In 1977, a small, nonsectarian group of mostly Western students convened in Boudhanath—Buddhism’s great pilgrimage site in Nepal—to receive the teachings and ask questions of Kyabje Thinley Norbu Rinpoche (1931–2011), an eminent scholar and master of the Nyingma tradition of Tibetan Buddhism. Echoes: The Boudhanath Teachings (Shambhala Publications, May 2016, $18.95, 176 pp., paper) is composed of edited transcripts from that series of meetings—a lively dialogue that Rinpoche described as “using the traditional method of question and answer to connect ordinary experience with sublime dharma in a flexible way.”
The text retains the Q&A format following Rinpoche’s teaching, inviting us to participate in the dialogue alongside the recipients of their original transmission. The most commendable feature of this collection of dharma talks, however, is its wide range of inquiry. From more conventional teachings on karma and rebirth, monastic discipline, and the guru-student relationship to cutting-edge debates about the Buddhist response to gender inequality, Thinley Norbu communicates the dharma with directness and accessibility. As he encourages his students in the introductory pages of his teachings, “one must leave awareness alone, naked, without doing anything to it, and without creating anything artificial.”
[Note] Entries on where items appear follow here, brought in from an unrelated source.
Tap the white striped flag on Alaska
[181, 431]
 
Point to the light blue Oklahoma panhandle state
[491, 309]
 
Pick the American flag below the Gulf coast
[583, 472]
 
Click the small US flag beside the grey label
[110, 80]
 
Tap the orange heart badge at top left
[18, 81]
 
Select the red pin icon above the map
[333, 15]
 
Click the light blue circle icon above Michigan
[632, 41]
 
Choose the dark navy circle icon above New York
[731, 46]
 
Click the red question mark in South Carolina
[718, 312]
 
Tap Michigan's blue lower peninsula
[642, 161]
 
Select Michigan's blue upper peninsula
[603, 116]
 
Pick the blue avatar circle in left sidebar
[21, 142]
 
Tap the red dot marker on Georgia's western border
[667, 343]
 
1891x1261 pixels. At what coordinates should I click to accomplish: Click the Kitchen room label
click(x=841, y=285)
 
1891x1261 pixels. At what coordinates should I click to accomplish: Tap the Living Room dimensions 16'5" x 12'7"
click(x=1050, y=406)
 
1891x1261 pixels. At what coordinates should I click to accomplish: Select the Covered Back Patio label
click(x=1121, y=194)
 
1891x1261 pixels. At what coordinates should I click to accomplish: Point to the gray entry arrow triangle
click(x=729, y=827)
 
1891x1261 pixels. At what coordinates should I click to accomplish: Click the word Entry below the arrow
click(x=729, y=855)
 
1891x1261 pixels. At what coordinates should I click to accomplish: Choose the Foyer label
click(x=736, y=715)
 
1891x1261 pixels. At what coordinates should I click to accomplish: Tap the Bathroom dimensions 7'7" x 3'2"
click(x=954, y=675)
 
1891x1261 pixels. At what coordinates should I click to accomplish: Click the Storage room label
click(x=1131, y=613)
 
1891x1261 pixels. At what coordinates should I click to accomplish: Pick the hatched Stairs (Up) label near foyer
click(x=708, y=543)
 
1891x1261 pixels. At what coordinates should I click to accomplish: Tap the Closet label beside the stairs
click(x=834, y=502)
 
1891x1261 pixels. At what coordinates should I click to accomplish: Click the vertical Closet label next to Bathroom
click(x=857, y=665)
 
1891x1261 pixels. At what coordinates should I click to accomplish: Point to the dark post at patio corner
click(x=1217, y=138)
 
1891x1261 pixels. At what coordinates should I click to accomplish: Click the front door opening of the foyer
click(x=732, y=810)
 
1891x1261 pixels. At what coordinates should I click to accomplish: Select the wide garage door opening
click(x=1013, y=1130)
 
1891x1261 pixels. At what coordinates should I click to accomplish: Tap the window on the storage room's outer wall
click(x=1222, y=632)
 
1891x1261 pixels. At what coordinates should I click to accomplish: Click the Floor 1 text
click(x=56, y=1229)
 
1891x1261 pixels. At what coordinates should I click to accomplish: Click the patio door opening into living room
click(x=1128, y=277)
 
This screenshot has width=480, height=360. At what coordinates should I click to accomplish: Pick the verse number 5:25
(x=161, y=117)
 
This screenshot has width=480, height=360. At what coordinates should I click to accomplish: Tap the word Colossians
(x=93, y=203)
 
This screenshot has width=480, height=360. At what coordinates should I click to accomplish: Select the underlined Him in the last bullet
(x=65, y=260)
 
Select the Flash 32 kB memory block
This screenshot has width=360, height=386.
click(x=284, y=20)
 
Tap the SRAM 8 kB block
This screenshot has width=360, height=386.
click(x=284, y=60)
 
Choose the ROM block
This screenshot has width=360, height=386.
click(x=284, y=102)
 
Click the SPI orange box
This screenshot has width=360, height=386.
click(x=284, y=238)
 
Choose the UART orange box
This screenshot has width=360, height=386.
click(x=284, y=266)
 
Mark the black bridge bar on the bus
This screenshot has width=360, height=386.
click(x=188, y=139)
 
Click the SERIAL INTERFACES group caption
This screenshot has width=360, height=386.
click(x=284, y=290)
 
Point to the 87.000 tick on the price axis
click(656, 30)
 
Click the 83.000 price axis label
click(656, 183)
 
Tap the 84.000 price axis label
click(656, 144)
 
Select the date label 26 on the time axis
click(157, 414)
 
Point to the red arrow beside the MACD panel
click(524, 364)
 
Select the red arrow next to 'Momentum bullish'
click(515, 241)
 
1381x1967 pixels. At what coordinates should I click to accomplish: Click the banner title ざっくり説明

“To our earth—and the reemergence of the sacred feminine,” Wendy Garling dedicates her book Stars at Dawn: Forgotten Stories of Women in the Buddha’s Life (Shambhala Publications, August 2016, $18.95, 304 pp., paper), a perceptive exploration of the women closest to the historical Buddha. Garling’s accessible new biography of the Buddha is written for a general audience and examines the influence of the feminine on the Buddha’s life, in the spirit of Rita Gross’s pioneering feminist scholarship on Buddhist history.
Garling’s account progresses chronologically, starting with the Buddha’s familial relationships in his life as Prince Siddhartha. Early chapters focus on his mother, Queen Maya; his aunt Maha-prajapati (who later became his stepmother); and his principal wife, Yasodhara. The biography expands to include goddesses and female spirits who arrive at pivotal moments in the Buddha’s life and spiritual development, as well as the communities of nuns and laywomen drawn into his ministry. Throughout, Garling directs sensitive, almost reverent attention to the figures in the Pali canon who are traditionally relegated to the periphery of the Buddha’s story.
“Stories are tools for empowerment,” writes the author, a Tibetan Buddhist practitioner, and her reconstructed stories can empower female practitioners today, allowing them to create a historical link between their journeys and those of the women who came before. Stars at Dawn is bound to be a well-thumbed volume in any Buddhist library, resting on the shelf beside the hymns of nuns in the Therigatha and the stories of awakened women found in The Hidden Lamp.
In What Is Buddhist Enlightenment? (Oxford University Press, October 2016, $29.95, 264 pp.), Dale S. Wright, a professor of Asian religions at Occidental College, takes up the ambitious task of answering his title’s question, seeking to put into words an interpretation of Buddhism’s ultimate goal that recovers its most essential features.
In order to extricate that goal from centuries of Western discourse that have assigned staunch intellectual meaning to the word “enlightenment,” Wright has taken a more creative approach to his subject. Dividing the text into three distinct sections—contemporary images of enlightenment, enlightenment’s ethical characteristics, and the role of language in experiencing awakening—Wright selects living Buddhist settings as his primary source and identifies how
they bring new meanings to traditional ideas in the Pali canon. These settings include a Los Angeles Times opinion piece by Thich Nhat Hanh in response to the police brutality endured by Rodney King; a statement about the secular Buddhism espoused by atheist scholar Stephen Batchelor; and a study of the much-publicized moral failings of the Japanese Zen master Taizan Maezumi Roshi. The text is all the better for these lively contemporary applications.
Although Wright does not state this explicitly, his study tends toward a sectarian examination, focusing perhaps too narrowly on the Zen interpretations of Buddhism’s ultimate goal at the cost of including other traditions of Buddhist thought; and it is hindered at times by the discursive verbosity of scholarship (one that Zen masters and forest meditators alike might view with disdain). Still, What Is Buddhist Enlightenment? offers a relevant and informative supplement to the Western practitioner’s journey of development.